# Deploying a container

In this section, we'll discuss how to create a workflow script to deploy and update docker containers running in your IoT Edge Linux devices. We'll also discuss how to rollback to the last working version of the docker container image, on failure to update a container. Docker images could be pulled from your private registry in AWS ECR, Docker Hub, GitHub Container Registry, GitLab Container Registry, JFrog container registry or any other private container registry.

# SocketXP OTA update workflow and deployment

You should be familiar with the SocketXP OTA update workflow and deployment process.

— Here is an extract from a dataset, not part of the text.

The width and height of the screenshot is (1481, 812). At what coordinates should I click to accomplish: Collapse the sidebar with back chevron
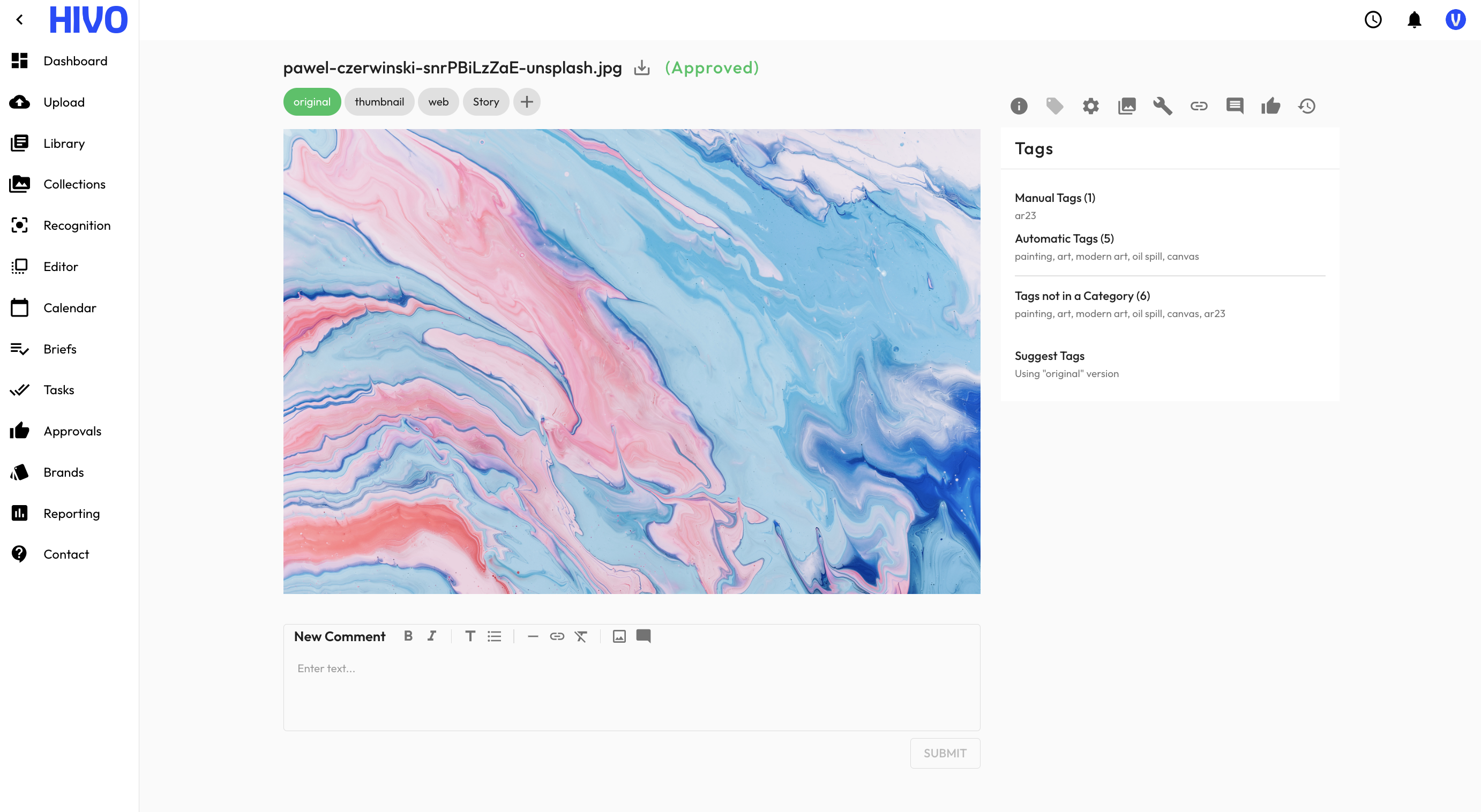tap(19, 19)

Please read the previous section on "OTA Update" to learn more about SocketXP OTA update workflow and deployment before you read this section.

# Docker container update - Workflow Script

Here is a sample Workflow script to update Docker containers running in your IoT Edge Linux Devices. Please feel free to modify or update the script to suit your requirements.

$ cat /usr/local/bin/my_script.sh

#!/bin/sh

#================================================
# Example Workflow Script:
# Docker Container Update Workflow Script 
#================================================

# Set AWS credentials
AWS_ACCESS_KEY_ID="ABCDEFGHIJKLMNOPQ"                                                 
AWS_SECRET_ACCESS_KEY="AbcDeFgh1234pqRstUvW6789xyZ" 
AWS_REGISTRY_ADDRESS="123456789012.dkr.ecr.us-east-2.amazonaws.com"                        

# AWS (Elastic Container Registry) ECR login/logout commands 
AWS_ECR_LOGIN_COMMAND="docker login --username ${AWS_ACCESS_KEY_ID} --password-stdin  ${AWS_REGISTRY_ADDRESS}"
AWS_ECR_LOGOUT_COMMAND="docker logout ${AWS_REGISTRY_ADDRESS}"

# Set Docker Hub credentials
DOCKER_HUB_USERNAME="dockerhub-username"
DOCKER_HUB_ACCESS_TOKEN="75fa718c-9ec3-11ec-b909-0242ac120002"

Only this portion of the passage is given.